**Problem description:** In the records below, begin at the line that has "Describe the element" and stop after the line that has "at that location.". Write those lines again with "screenshot" changed to "screen capture" and nothing else altered, and leave the pictures out of your answer.

**Data for analysis:**
<<<<

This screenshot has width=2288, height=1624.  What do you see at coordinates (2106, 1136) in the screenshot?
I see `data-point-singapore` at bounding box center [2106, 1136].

>>>>
<<<<

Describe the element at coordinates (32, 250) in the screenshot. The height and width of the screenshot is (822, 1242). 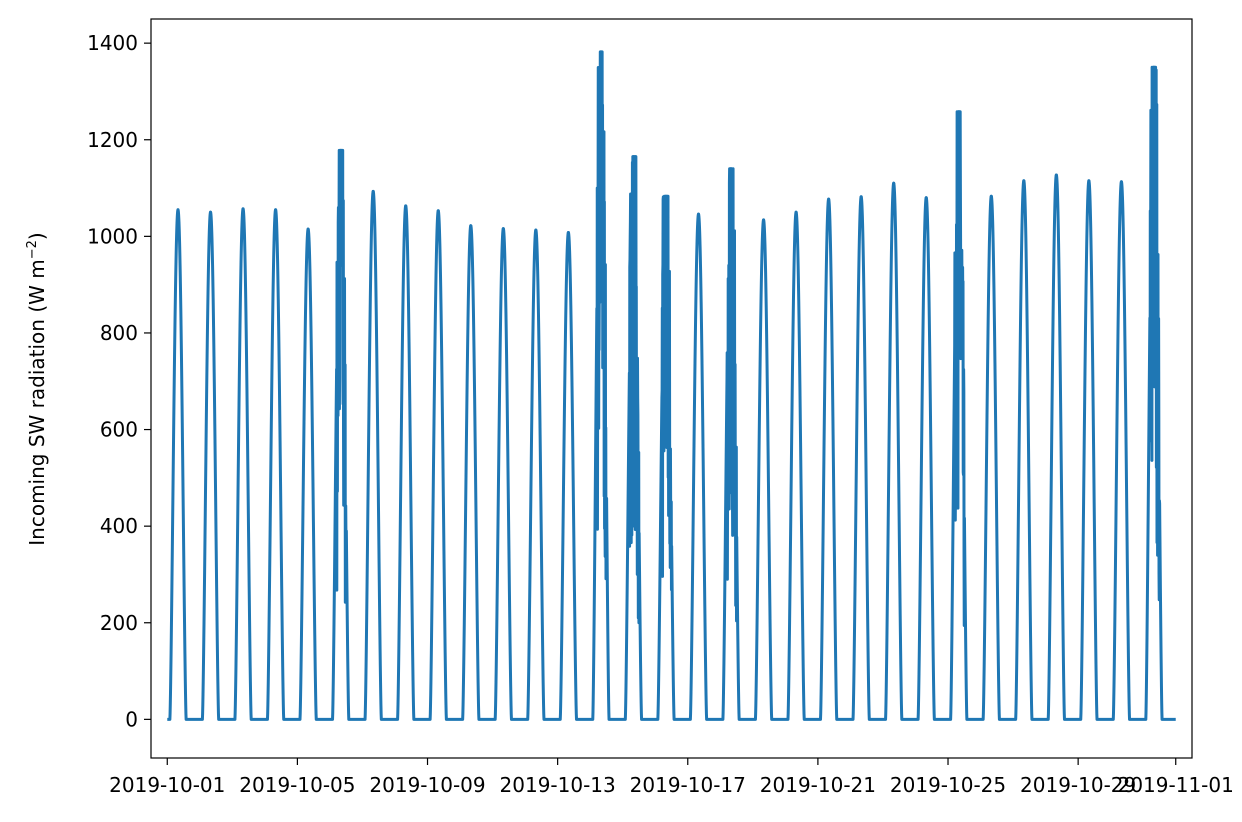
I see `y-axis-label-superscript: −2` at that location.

>>>>
<<<<

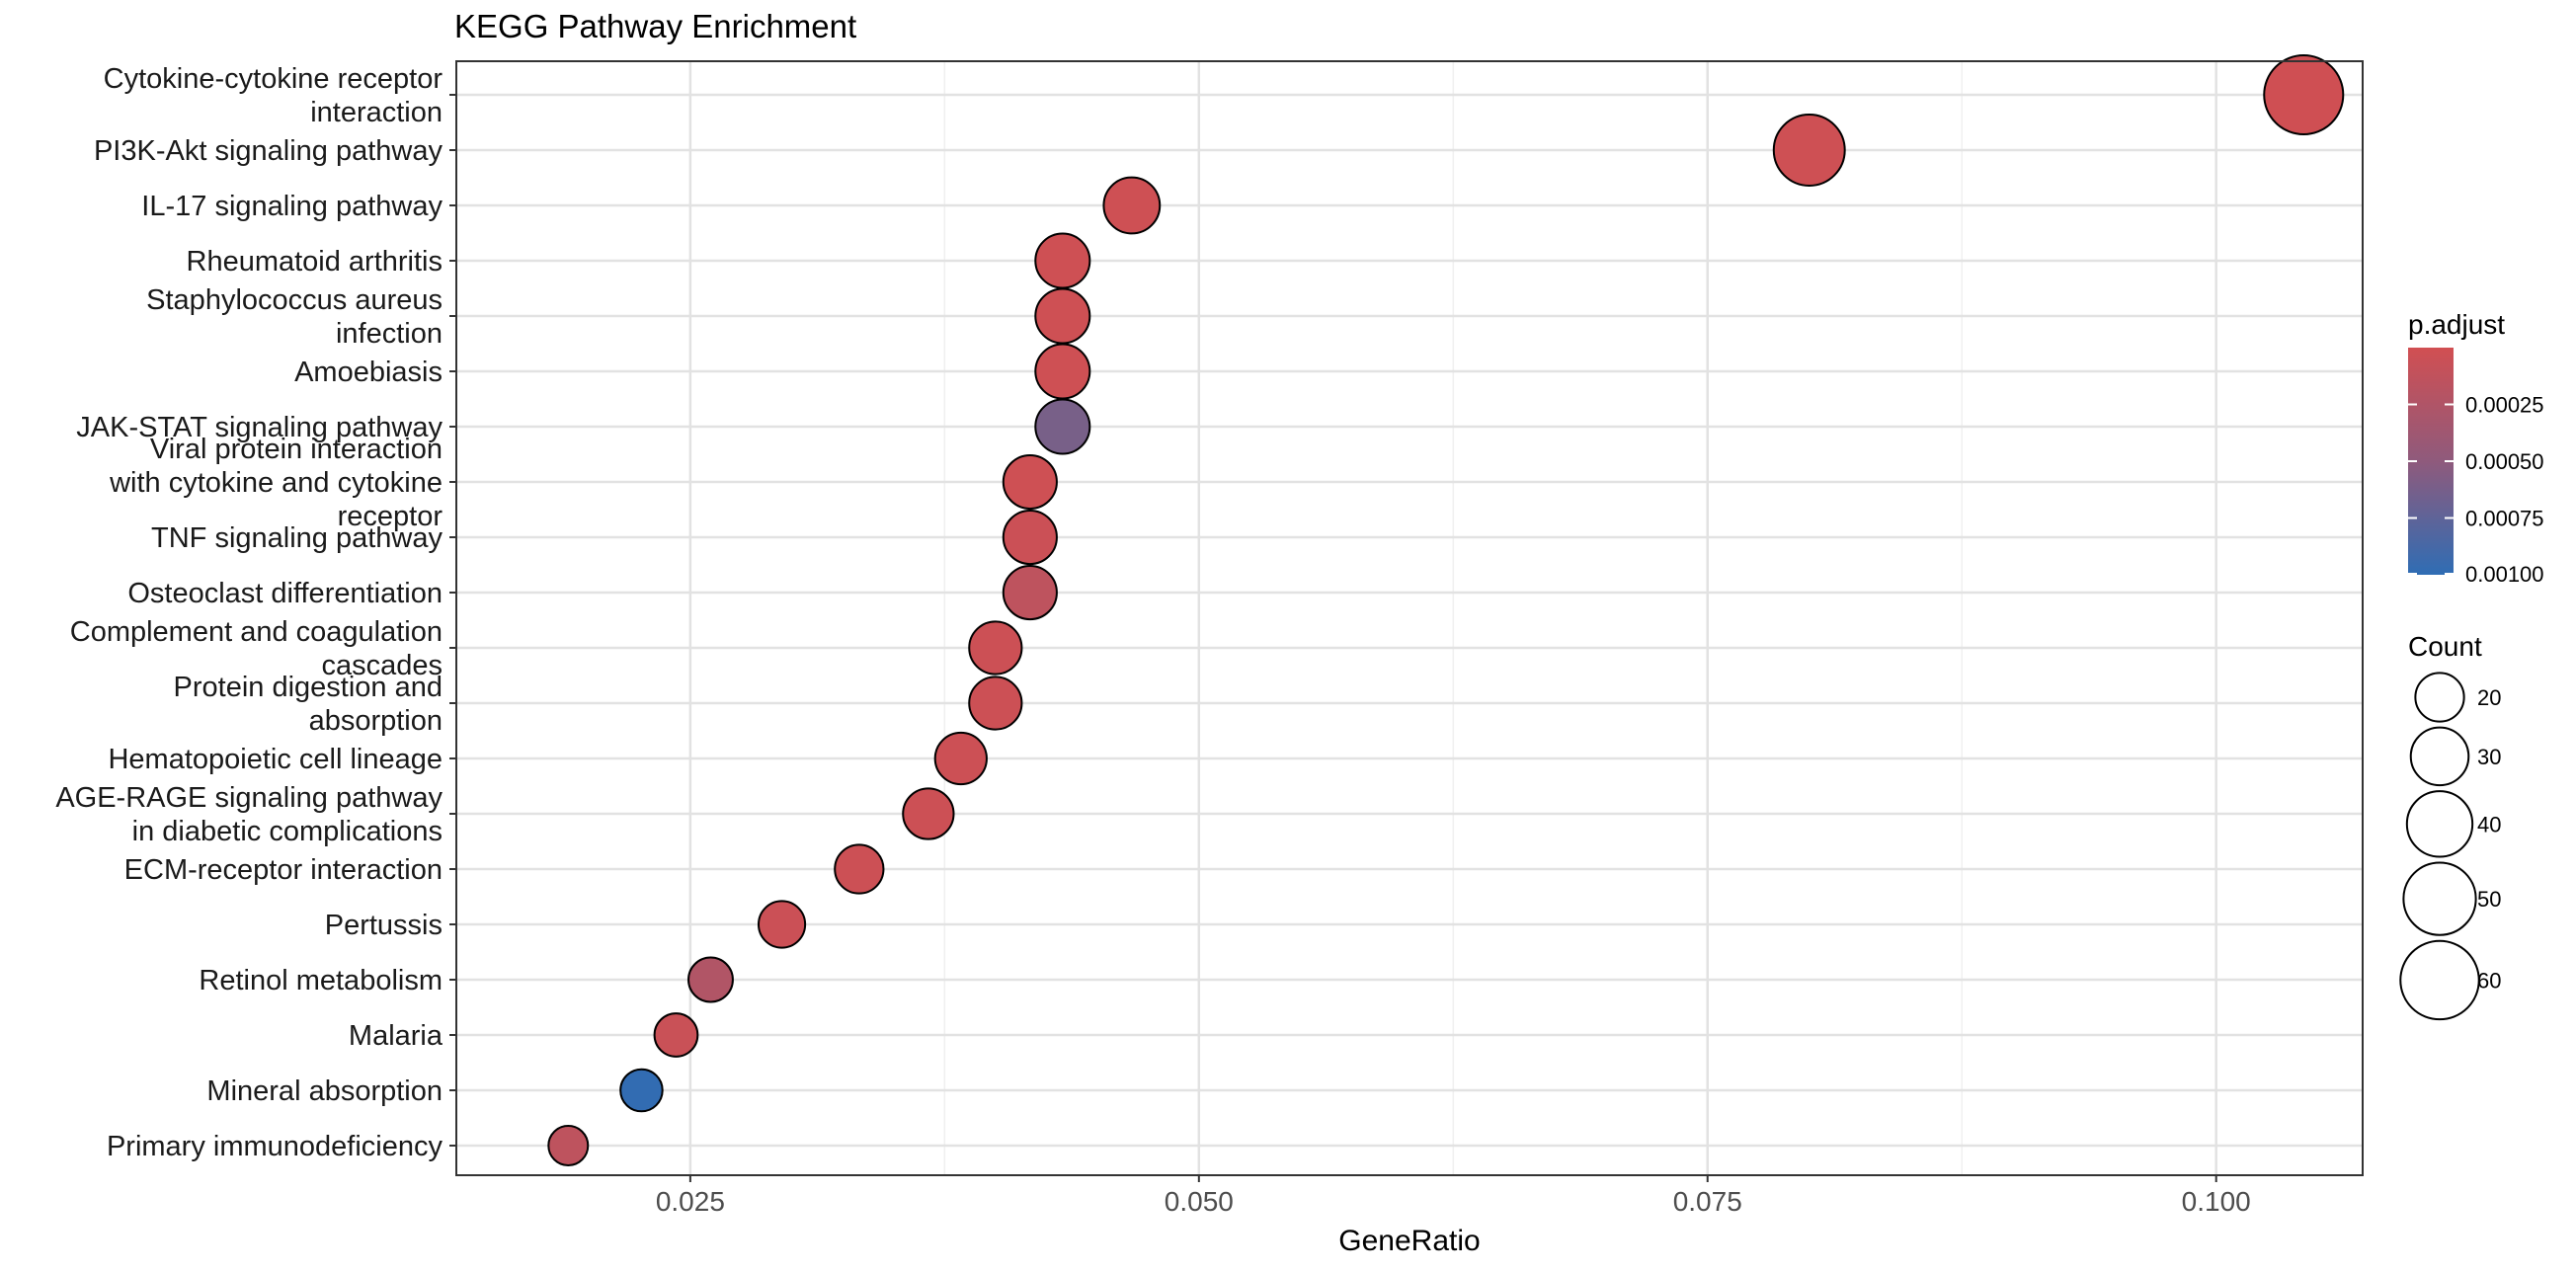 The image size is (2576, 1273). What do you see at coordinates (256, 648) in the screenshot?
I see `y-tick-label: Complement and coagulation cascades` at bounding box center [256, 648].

>>>>

**Result for this exercise:**
Describe the element at coordinates (32, 250) in the screen capture. The height and width of the screen capture is (822, 1242). 
I see `y-axis-label-superscript: −2` at that location.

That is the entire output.